How often, when sending messages via a communication platform, are you thinking about your sensitive and private user information being exploited?
Communications platforms not only enable us to connect with colleagues, clients and partners, they are also keepers of sensitive and private user and client information. This means that they are also subject to data breaches that can have cataclysmic monetary and reputational impacts on companies or expose private information and conversations that can ruin the lives of everyday citizens.
Plus, within our data-driven economy, where data is the new oil, every company makes big efforts to collect as much data as possible about their customers and their competition because it gives them a commercial advantage.
How can you make sure that this information is safe? How can you assure your employees, partners or clients that their conversations can be seen by only the peers involved? Modern end-to-end encryption protocols do guarantee that only the sender and the recipient can see the content of the message by creating a private key that only they have access to.
What is overlooked is the metadata that accompanies every message — and every social post. The metadata, which is not encrypted, is there for the taking and may reveal an array of information, including who the messaging is from, whom it is addressed to, and when and where the messages were sent.
Encrypting metadata is still a challenge for nearly every kind of encryption method. Even the most complex architecture available to protect metadata is not completely secure. If someone is eavesdropping or spying on the communication, it’s still possible to correlate who is sending and who is receiving by comparing the traffic. Government regimes have been able to leverage this flaw to spy on whistleblowers, journalists or others.
MIT researchers are working on a system that protects against hacker eavesdropping on large networks and mitigates some of the challenges — such as complexity, lack of scalability and speed — that have prevented the development of a widespread practical solution.
While security experts understand the risks associated with unprotected metadata, consumers often do not — or at least they behave as if they don’t — and happily post their photos and other information to social media platforms. They are a walking target practice for marketers and hackers alike.
Data Protection vs. Data Privacy
Communication solution providers understand the need to keep your data protected against external parties like hackers or companies seeking unauthorized access to that data. Data protection is aimed for by most, if not all, communication platforms. But what is missing from the data security umbrella is data privacy. Data protection and data privacy are not the same things. For example, you can have data protection using Facebook, but you don’t have any data privacy. All too often, your data is being shared with anyone willing to pay for it.
To guarantee data privacy, you need to know exactly where the data is being used, collected and stored.

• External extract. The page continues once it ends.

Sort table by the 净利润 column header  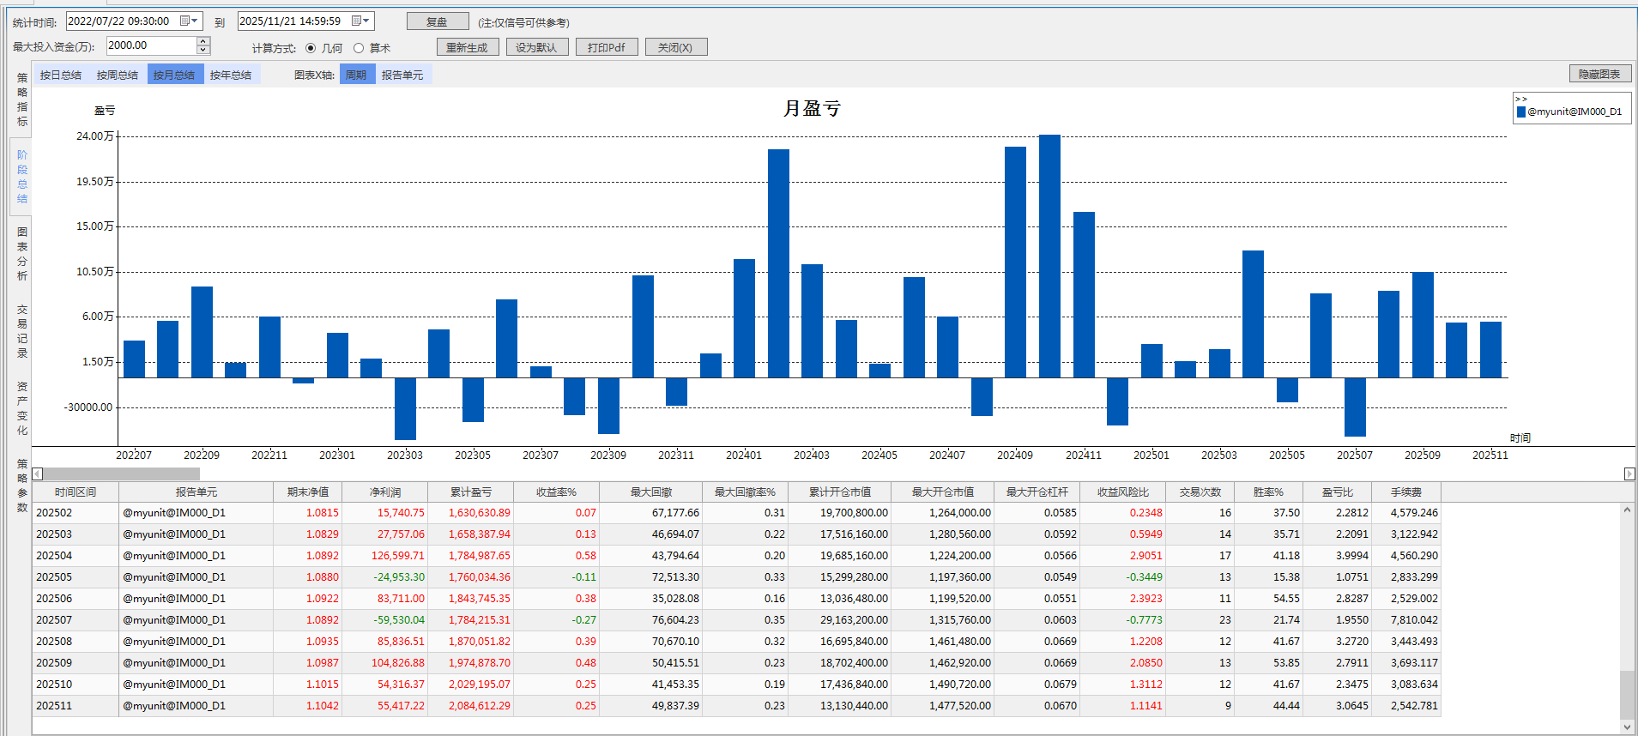385,492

Data privacy means the user has full control over how their data is used. One method to ensure data privacy is for the administrator to host the communications server internally. It is a different approach from other communication platforms, requiring that you trust their servers and infrastructure. In the self-host scenario, the user hosts the server inside their own infrastructure, which gives that user complete control over their data. There is no external server interacting with — either receiving or sending — your data.
The data sovereignty aspect involved in the choice of where to deploy the solution is essential for data privacy. When you use a communication platform that operates as a service, for example, you need to trust their servers. You cannot take that server and host it inside your company infrastructure. You need to connect to the internet and send the data to their servers. They can apply all sorts of data protection to their servers, but you still need to trust that they respect your data privacy.
Along with data privacy, an additional advantage to self-hosting is that you can apply any of your security policies to the infrastructure. For instance, a health care company that needs to guarantee that the Health Insurance Portability and Accountability Act (HIPAA) compliance standards are fulfilled can layer those policies to ensure they are enforced. Or a company that needs to be fully compliant with the General Data Protection Regulation (GDPR) can integrate those policies into the infrastructure.
Keep Your Data to Yourself
Make sure the communication solution you are using does not sell your data. Collecting data and selling it to other companies is standard practice for many communication brokers. Even if your data is masqueraded and your name is not shared, it is still your data. It’s still possible to create a target or a persona that will fit your profile and eventually be used for advertising products. Collecting user data to create a profile to be eventually sold for commercial use is detrimental to data privacy.
Employ an Open-Source Platform
Consider an open-source communication platform to guarantee complete transparency. Open-source platforms are open-books; their codes can be checked and audited by anyone to see if what they are doing behind the hood is consistent with what they say that they are doing. Using an open-source app is key to maintaining your data privacy because you can make sure that your information is being sent to the right place — not to someone or somewhere else.
If you can’t see what’s happening behind the hood, you do not know how your information is being used.
Guard Against a Backdoor
Using open-source solutions also protects you from a third party — such as a government agency — enforcing a backdoor in your app that you do not even know exists. Some governments are trying to force companies to put backdoors in their software or using weakened encryption algorithms to allow the government to decrypt the communication.
There is no such thing as a secure backdoor; once it exists, other parties can find it. A government agency may put it there for its use. Still, if a hacker or criminal organization — who are often more sophisticated than government security specialists — can find a backdoor, they will open it up and go right in.
The only safe backdoor is the one that does not exist at all.
While self-hosting open-source solutions do present some challenges — you will need to take care of maintenance and configuring the servers — it is the only available method to guarantee that your metadata and data privacy are protected. The extra effort provides peace of mind that is not possible with an external server scheme.